#### RECORDS TO PROCESS ####

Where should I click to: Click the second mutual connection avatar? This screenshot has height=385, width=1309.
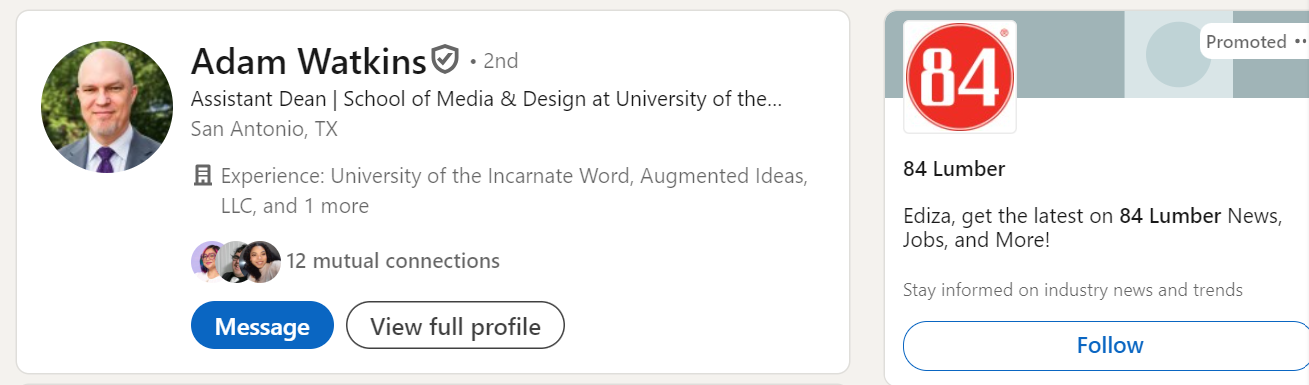[235, 262]
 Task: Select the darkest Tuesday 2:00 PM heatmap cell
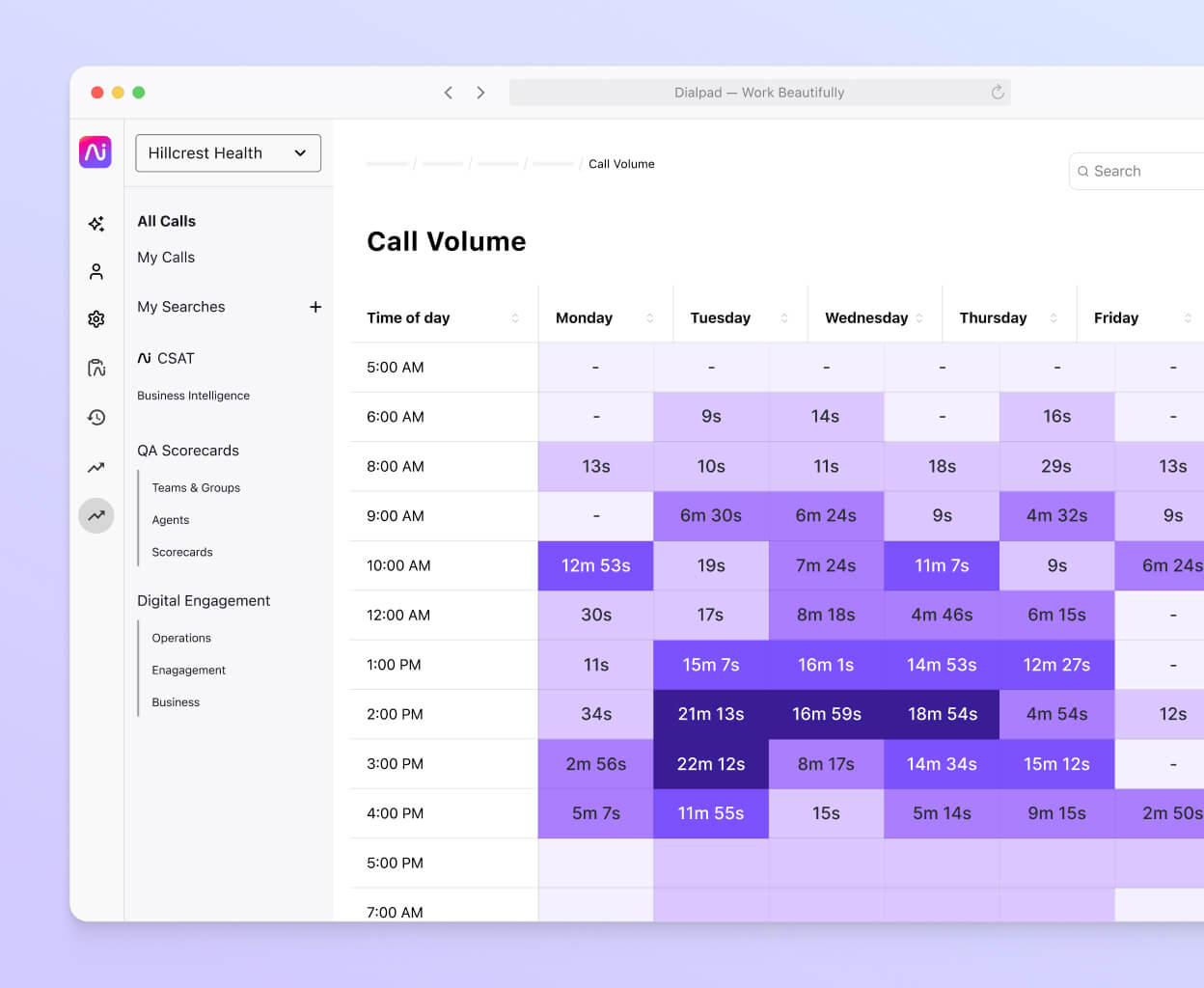pos(711,714)
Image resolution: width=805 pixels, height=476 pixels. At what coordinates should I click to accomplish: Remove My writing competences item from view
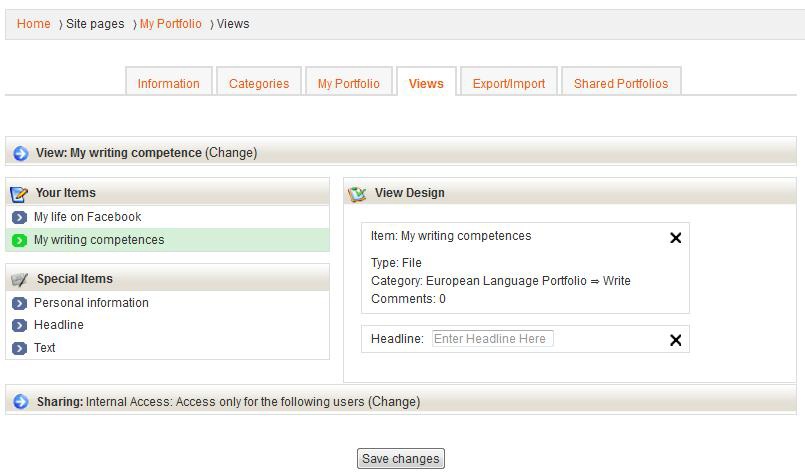pyautogui.click(x=675, y=238)
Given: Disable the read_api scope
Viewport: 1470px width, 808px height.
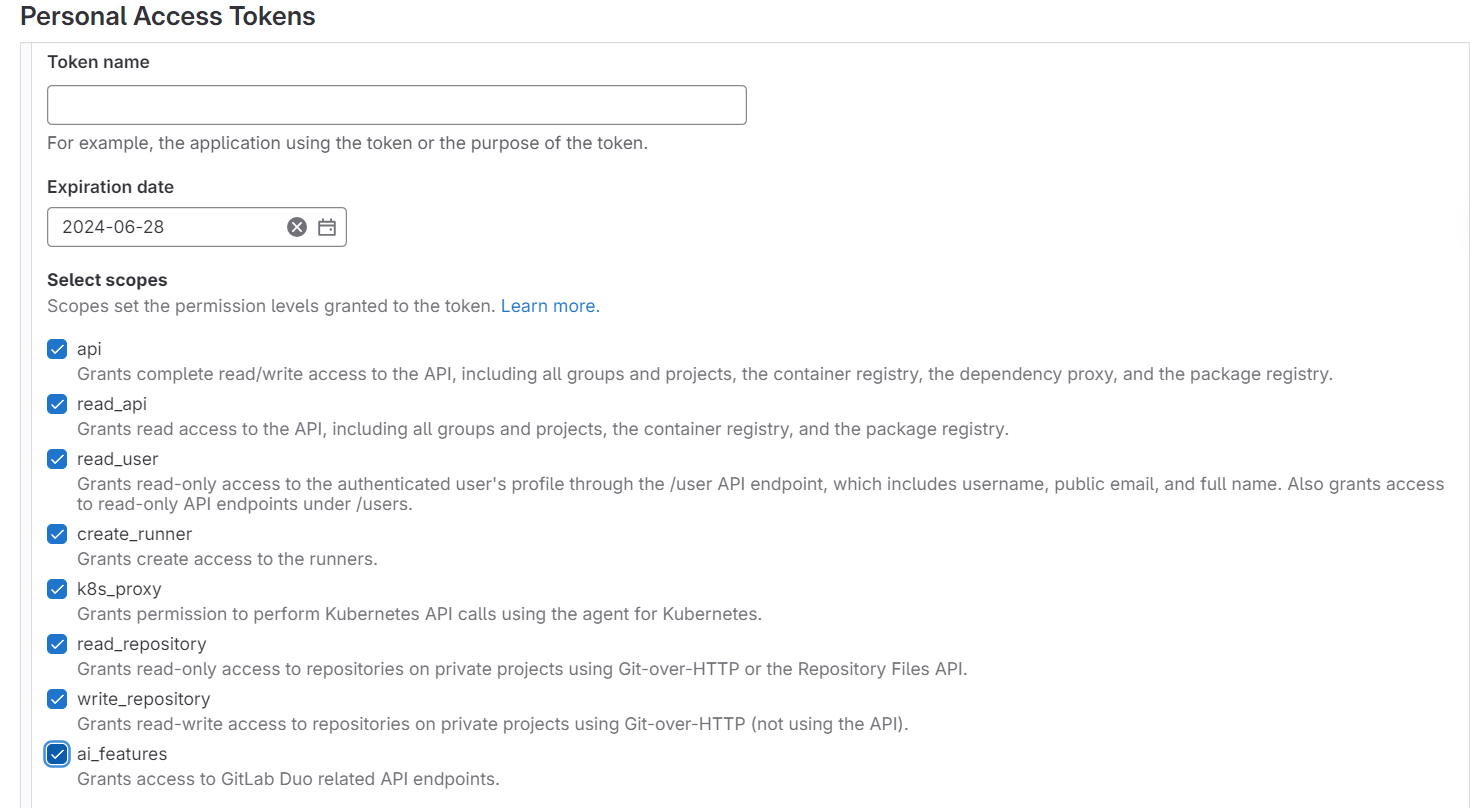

####

TASK PROMPT: Retype the lines from the one containing "Task: Select the" down to the last line of the records, both included, exactly and nothing more. Pictures stay out.

RESPONSE AREA:
 Task: Select the darkest Tuesday 2:00 PM heatmap cell
pos(711,714)
Image resolution: width=805 pixels, height=476 pixels. At what coordinates should I click to accomplish: Remove My writing competences item from view
pyautogui.click(x=675, y=238)
Given: Disable the read_api scope
Viewport: 1470px width, 808px height.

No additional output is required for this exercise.